▸ **TEXT SHOWN**:
- Conference: Mid-Eastern Athletic Conference
- Record: 5–6 (3–4 MEAC)
- Head coach: Joe Taylor (5th season);
- Home stadium: Armstrong Stadium

= 1996 Hampton Pirates football team =

American college football season

The 1996 Hampton Pirates football team represented Hampton University as a member of the Mid-Eastern Athletic Conference (MEAC) during the 1996 NCAA Division I-AA football season. Led by fifth-year head coach Joe Taylor, the Pirates compiled an overall record of 5–6, with a mark of 3–4 in conference play, and finished fifth in the MEAC.

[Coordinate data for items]

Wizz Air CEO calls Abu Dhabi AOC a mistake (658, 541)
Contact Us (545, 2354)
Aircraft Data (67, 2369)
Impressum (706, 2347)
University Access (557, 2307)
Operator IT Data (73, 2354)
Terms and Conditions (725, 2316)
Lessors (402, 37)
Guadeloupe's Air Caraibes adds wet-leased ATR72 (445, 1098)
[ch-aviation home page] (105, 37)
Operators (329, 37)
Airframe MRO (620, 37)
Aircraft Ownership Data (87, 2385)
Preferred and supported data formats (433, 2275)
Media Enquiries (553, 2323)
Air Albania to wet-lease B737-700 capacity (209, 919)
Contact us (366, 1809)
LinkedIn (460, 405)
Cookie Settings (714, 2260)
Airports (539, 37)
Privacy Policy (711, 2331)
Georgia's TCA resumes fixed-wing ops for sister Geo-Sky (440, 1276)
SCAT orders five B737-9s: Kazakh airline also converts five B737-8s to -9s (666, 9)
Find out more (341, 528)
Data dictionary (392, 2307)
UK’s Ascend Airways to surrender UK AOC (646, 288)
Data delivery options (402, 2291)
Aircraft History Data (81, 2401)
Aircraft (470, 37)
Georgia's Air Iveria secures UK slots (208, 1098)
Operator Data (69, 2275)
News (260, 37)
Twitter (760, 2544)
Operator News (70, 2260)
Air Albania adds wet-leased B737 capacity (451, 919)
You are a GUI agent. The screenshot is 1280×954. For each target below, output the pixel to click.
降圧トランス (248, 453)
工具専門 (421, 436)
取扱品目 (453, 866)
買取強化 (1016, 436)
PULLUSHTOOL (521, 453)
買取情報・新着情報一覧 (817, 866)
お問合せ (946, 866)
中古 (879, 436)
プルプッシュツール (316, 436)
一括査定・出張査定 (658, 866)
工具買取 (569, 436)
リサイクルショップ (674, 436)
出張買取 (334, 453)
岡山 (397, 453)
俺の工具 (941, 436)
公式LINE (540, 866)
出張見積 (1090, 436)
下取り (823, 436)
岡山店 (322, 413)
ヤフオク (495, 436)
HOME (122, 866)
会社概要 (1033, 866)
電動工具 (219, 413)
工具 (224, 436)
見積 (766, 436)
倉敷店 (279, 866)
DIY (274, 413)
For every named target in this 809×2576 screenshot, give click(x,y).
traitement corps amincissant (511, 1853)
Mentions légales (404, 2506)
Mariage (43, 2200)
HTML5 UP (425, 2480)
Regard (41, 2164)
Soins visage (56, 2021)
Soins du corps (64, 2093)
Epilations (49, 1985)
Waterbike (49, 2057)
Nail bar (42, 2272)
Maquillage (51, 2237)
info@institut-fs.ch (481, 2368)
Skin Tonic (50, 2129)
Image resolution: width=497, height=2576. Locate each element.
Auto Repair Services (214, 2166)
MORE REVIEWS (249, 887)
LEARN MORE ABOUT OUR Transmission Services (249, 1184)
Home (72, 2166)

▸ **DO THIS**: Turn the paragraph starting "The 1996 Hampton Pirates football team represented" in the Hampton football text into a short bulleted list that keeps its main facts. The items aren't needed for this.

▸ **WRITTEN SOLUTION**:
- Team: 1996 Hampton Pirates, representing Hampton University
- Conference: Mid-Eastern Athletic Conference (MEAC)
- Season: 1996 NCAA Division I-AA
- Head coach: Joe Taylor, in his fifth year
- Record: 5–6 overall, 3–4 in conference play
- Finish: fifth in the MEAC